March 04, 2019
Don’t let the headline (“House Democrats prepare case to request Trump tax returns”) fool you: Richard Neal’s announcement of a plan to issue a request letter for Trump’s tax returns comes distressingly late — and projects to be vastly too modest in scope.
Revolving Door Project, which has helped lead the way in spotlighting Neal’s shirking the need for serious Congressional oversight, notes the following problems with the request as reported by NBC News.
1. WEAK: NBC says that “the committee is likely to focus on Trump’s personal returns versus his business filings” because they fear “the complex nature of the Trump Organization. According to his latest financial disclosure, the Trump Organization includes more than 500 different limited liability companies (LLCs) and shell companies that might take years to obtain and analyze.”
No serious inquiry would exclude Trump’s businesses — and if Ways and Means, Congress’ tax law writing Committee, cannot analyze complex tax returns, they need to hire more staff. If Saudi Arabian, Chinese, or Russian money is flowing through LLCs controlled by Trump, the American people have a right to know about it.
2. LATE: The clock has already run two months on what was supposed to be the first act of the 116th Congress. While this request will be vindicated in the courts, what Trump wants is delay — and delaying the initiation of this fight by two months gifts Trump two months of unnecessary delay.
3. FURTHER DELAY: The request is not being made today, but “is expected to land at the Internal Revenue Service as early as the next few weeks” and need only be a few sentences long — there is no justification for extending the delay further until the spring.
4. NEEDLESSLY COMPLICATED: It makes sense that Neal has “contacted the chairs of several other House investigative committees, including Oversight and Government Reform, Financial Services, Intelligence and Judiciary,” as the Trump tax returns contain information pivotal to those and many other committees. (e.g., Foreign Affairs). Yet while the need to demonstrate to a court a “legitimate legislative purpose” for the request is real, it only comes into play at the time of the effort to enforce the request in court — which only happens after Treasury Secretary Mnuchin (likely) breaks the law and denies the request. There is no reason to need for detailed letters at this time.

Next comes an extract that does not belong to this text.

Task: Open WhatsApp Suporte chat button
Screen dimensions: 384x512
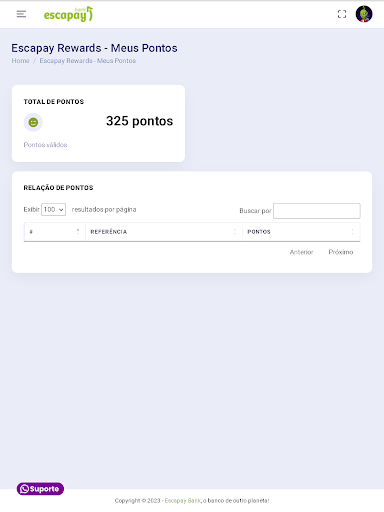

Indeed, while having several “legitimate legislative purposes” is nice, under Supreme Court doctrine it is quite clear that the House of Representatives will only need a single legitimate legislative purpose to justify their request. Beyond addressing issues raised by Michael Cohen’s House OGR testimony, there are at least nine distinct legitimate legislative purposes, including:
(a) helping Congress assess the effectiveness of existing financial disclosure requirements for both presidential candidates and senior executive branch officials (including the president,
(b) Democrats’ “HR 1” includes a proposed requirement that candidates disclose their returns,
(c) Congress’ plenary impeachment power;
(d) Congress plenary powers :under the Foreign Emoluments Clause of the Constitution, and
(e) how the Trump Administration is administering the IRS and whether any of his odd decisions (e.g., Trump rejected more than six decades of precedent and installed a political appointee as his handpicked Acting IRS Commissioner (David Kautter) for more than 10 months; and
(f) Congressional determination of what actions are needed with respect to implementing or supplementing sanctions legislation and other laws relating to foreign affairs require understanding any foreign entanglements that might influence how Trump runs American foreign policy.
The Revolving Door Project continues to believe that Neal should make the request today and prepare to fight for it immediately — and that he should then proceed on to vigorous oversight of how America does not effectively “Tax the Rich” due to our broken IRS. The rest of Revolving Door Project’s proposed Ways and Means Committee Oversight Agenda is laid out here.